Of course many providers address these issues successfully on a daily basis, however, there are numerous examples of how our awareness of these issues is not heightened until our attempt to treat patients the same fails. This is a process of trial and error in many provider experiences. If a situation is urgent enough or for cases of complicated management of chronic conditions, however, we may not have the luxury of trial and error. Also the difference economically for a family with access to insurance and without is crucial. Most providers have few options to provide the same treatment to families living below the poverty line who must bear the financial burden of treatment themselves. In effect, the differences between how these families and their upper middle class counterparts with insurance and large disposable incomes access medical care and treatment are astounding. Our health care system is designed to provide them the same treatment in theory, but not in practice.

In my own practice as a nurse, I have come to understand that even my best efforts to provide all children with the same care is severely limited within the health care system at times due in part to my own lac of understanding of the social, cultural or economic realities of my patients. I do believe that our resources are vast enough to decrease many inequalities, though complete elimination of inequality is perhaps unrealistic.

I propose that medical professionals must first define the scope of the problem through research. Let us begin to expand our studies of disease outcomes to include data about insurance status, primary language, family income, and cultural background.

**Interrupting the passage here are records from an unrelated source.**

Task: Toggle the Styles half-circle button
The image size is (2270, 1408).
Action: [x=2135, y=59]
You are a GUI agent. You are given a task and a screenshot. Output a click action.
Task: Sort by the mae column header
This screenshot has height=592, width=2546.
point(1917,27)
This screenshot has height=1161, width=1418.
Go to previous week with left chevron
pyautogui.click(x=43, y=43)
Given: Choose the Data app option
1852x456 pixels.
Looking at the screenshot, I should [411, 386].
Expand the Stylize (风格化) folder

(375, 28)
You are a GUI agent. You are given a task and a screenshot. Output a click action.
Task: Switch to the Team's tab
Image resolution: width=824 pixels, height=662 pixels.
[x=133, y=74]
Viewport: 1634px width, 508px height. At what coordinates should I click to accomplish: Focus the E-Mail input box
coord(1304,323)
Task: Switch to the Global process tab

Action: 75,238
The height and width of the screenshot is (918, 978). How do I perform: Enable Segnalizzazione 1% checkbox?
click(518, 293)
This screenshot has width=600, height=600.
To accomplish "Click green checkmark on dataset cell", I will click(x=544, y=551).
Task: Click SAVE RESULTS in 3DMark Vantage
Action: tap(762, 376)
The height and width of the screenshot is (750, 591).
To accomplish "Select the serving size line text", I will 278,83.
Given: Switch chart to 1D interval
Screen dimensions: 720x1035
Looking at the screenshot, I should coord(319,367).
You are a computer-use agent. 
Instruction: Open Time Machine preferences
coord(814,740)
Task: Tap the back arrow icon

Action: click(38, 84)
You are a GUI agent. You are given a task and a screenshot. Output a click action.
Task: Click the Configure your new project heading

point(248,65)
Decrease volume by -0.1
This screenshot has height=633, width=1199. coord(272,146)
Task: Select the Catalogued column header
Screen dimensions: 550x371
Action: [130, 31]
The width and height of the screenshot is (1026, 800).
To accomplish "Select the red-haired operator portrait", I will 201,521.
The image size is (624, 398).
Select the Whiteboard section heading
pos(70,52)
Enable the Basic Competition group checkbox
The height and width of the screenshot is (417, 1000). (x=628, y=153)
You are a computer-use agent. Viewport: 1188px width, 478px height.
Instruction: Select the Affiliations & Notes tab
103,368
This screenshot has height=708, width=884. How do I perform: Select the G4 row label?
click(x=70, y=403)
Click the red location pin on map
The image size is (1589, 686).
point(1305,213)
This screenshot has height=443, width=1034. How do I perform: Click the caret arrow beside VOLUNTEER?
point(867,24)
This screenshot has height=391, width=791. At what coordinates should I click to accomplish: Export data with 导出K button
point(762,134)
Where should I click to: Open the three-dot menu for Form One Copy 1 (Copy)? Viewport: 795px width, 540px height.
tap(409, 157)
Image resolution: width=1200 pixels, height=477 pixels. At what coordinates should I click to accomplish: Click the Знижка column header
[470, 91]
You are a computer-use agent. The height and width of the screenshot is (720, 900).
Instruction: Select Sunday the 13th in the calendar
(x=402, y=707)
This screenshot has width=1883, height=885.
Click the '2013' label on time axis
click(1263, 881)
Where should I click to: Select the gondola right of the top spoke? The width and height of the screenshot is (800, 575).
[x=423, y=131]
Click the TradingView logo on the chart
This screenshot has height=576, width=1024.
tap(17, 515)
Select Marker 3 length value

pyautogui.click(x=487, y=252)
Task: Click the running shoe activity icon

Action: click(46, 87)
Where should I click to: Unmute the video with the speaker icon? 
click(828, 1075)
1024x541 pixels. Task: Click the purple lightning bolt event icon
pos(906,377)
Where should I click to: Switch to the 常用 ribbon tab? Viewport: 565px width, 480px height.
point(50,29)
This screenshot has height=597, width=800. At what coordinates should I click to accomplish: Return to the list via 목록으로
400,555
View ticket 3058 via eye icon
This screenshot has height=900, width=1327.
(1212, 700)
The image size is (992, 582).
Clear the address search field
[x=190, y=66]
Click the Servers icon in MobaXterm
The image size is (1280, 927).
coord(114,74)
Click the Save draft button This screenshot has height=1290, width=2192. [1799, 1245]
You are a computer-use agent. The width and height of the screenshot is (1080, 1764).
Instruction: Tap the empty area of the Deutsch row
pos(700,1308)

Once such data is collected, we can begin to design interventions that will address the specific needs of families with different backgrounds. No doubt the need for health care policy change will be a highlight of such efforts, but we must also focus our interventions to find the most effective ways to treat, teach, and monitor families on the most basic level of how each provider interacts with each patient. We may find that shifting our thought processes away from notions of equal treatment and towards different treatments for different basic human needs is a philosophical shift that produces profound results.